MAC is relatively infrequent subtype of neoplasm that accounts for 10–20% of all primary CRC [1, 5, 13]. For this reason, this entity is typically underrepresented in CRC research, and a lot of its biology remains poorly understood. Incidence in our department, MAC comprised about 12% (50/400) of surgical resected cases. This study demonstrated that a high frequency of KRAS mutation, but low BRAF and MMR deficiency rates. Among these,the KRAS mutation rate was equal to 38.5%, which was close to most of the previous reports either about Chinese or other ethnicities in CRC patients [2,14.15]. BRAF mutation rates are significantly different in previous studies of Chinese population [16]. Like in other studies, these two gene (KRAS and BRAF) mutations were mutually exclusive [17, 18]. Similar to Xiaodong Li’s study [16], we found that both BRAF or KRAS mutations has no correlation with amount of mucinous component in the tumours.
In the present study, the prevalence of MSI was lower than that reported in the literature [19–21]. Our findings, together with Kepil et al reports, suggest that this finding might have arisen from a geographical/ ethnic difference [22]. Besides, our results did not demonstrate a significant relationship between PFS outcome and MMR deficiency. Also, contrary to previous reports [23], we found that P53 negative expression patients were more prone to metastatic relapse, although no significant association was found. This may be partially because the number of MMR deficiency or P53 negative expression case is limited in our study.
The mucinous component of CRC has been drawing attention in recent years. Most currently studies comparing CRC with MAC use this criterion, nevertheless, their impact on patients’ prognosis has remained controversial. The present results do not agree with some previous reports [3, 10] but support those of a recent study by Gonzalez et al [5] and Chen et al [2], in which they state that the proportion of mucinous component of MAC has no significant influence on patient prognosis. While mucinous features should still be mentioned, utilizing criteria such as a 50% cut off is not supported by our data. However, we found the bigger the tumor size, the higher the number of mucinous.
In addition to investigating the prognostic significance of the percentage of tumour glands producing mucin, we also evaluated the morphology of the different tumour cells types in mucin pools. MAC tumour cells exhibit highly diverse morphological features, such as layers, acinar or cribriform structures, or individual signet ring cells. SRC is defined by the presence of ≥ 50% of tumour cells with intracytoplasmic mucin. It has been reported that compared with MAC, patients with SRC were more frequently associated with metastatic disease, metastases at multiple sites, and had a poorer survival than MAC patients [24, 25]. Interestingly, during the follow-up period of 32 months, one SRCC patient did not experience any tumor recurrence. The morphology of SRCC case is shown in (Figure. 1c). This patient showed high TIL counts. Our findings suggest that, to the contrary, no correlation was found between the different morphological types and PFS for the SRC or MAC. Additionallly, while one study did find that PDCs grade had the highest accuracy in predicting RFS in CRC patients, no significant results were found for MAC patients. Taken together, we found histologic characteristics of MAC, including percentage of tumor volume comprised of mucus, were not predictive of outcome.

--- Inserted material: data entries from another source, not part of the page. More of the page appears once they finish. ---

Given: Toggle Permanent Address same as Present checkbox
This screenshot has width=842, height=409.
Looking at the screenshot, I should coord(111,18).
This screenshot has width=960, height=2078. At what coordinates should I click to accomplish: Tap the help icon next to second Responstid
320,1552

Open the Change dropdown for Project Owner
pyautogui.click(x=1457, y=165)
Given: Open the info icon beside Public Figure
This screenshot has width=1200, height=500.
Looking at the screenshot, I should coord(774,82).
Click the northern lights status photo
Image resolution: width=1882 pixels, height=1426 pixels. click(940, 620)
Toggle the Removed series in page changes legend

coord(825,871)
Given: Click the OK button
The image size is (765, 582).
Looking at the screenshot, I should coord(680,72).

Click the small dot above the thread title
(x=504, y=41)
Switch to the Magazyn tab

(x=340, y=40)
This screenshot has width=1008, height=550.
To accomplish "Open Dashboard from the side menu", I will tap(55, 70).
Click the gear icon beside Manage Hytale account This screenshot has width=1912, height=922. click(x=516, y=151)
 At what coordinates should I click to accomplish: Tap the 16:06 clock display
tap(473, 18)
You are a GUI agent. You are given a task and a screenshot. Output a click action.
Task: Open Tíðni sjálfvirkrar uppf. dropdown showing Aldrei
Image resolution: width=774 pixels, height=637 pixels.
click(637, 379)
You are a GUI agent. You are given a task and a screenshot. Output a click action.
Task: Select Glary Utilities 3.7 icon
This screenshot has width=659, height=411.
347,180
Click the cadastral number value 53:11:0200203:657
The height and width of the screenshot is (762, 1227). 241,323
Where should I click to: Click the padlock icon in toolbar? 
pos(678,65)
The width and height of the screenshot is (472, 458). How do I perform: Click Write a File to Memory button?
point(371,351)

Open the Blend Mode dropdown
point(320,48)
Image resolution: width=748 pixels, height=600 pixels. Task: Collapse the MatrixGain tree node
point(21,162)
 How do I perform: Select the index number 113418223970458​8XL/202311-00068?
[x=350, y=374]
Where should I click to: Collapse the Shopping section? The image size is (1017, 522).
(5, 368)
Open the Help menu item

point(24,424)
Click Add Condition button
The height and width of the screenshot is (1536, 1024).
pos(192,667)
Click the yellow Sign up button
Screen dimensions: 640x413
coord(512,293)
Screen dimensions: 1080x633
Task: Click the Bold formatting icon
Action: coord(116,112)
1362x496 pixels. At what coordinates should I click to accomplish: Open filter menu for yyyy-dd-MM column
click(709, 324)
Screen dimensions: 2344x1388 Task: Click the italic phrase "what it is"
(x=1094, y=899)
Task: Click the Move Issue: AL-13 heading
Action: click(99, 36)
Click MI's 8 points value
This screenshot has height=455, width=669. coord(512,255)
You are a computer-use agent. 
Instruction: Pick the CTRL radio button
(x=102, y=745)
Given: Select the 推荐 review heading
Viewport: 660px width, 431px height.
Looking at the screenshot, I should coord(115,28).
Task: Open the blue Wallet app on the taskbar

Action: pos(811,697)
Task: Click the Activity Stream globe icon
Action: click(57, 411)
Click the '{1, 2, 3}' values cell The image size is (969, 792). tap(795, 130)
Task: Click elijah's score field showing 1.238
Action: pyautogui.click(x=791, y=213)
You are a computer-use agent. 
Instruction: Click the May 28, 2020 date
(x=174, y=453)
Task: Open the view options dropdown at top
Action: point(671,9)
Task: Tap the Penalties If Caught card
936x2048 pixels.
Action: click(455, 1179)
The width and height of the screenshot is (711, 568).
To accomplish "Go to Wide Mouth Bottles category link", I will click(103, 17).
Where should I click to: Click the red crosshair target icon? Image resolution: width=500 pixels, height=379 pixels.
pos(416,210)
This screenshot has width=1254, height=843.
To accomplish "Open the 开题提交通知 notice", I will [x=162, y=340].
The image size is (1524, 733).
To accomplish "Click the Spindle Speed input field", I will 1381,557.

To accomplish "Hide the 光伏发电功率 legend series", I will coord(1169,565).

Lymphocytic infiltration is a major immunological defense against tumor cells in solid tumors and is a potential predictor of CRC[26, 27]. Williams et al8found TIL status to be a strong independent predictor of PFS in mucinous component tumors, and a superior predictor of prognosis compared with histological grade. The more TIL infiltrates in the tumor microenvironment, the better the prognosis may be. Likewise, we also demonstrated that TIL status was a strong independent predictor of PFS in MAC. Although the histologic subtype of SRCC was once thought to convey additional risk of mortality, our study demonstrates that, SRCC patients with high TIL levels also showed better PFS prognosis. Furthermore, our study found more male patients diagnosed with TIL-low tumors than female patients. The results of our study suggest that using the grade of TIL status instead of WHO grade of the entire tumor can help identify patients with a high risk of recurrence more accurately.
This study still had certain limitations. Firstly, this study was a retrospective analysis, and these patients’ long-term survival could not be obtained at present. Secondly, limitations of our study include its small patient sample, as well as the low number of adverse events (recurrences), both factors likely contributed to the lack of statistical significance of TIL status in multivariate analysis. A larger sample size may be needed to adequately detect these issues in the future.
In summary, TIL status showed statistically significant association with PFS. In contrast, other parameters, including KRAS or BRAF mutational status、MMR deficiency、percent of glands producing mucin and the morphology of the different tumor cell types in mucin pools showed no significant correlation. Consequently, TIL assessment should be considered for introduction into clinical practice and included in the pathology report of MAC. The result also revealed that the current cut off of 50% mucin component to define MAC might be challengeable. To confirm these findings, further studies with larger sample size are needed.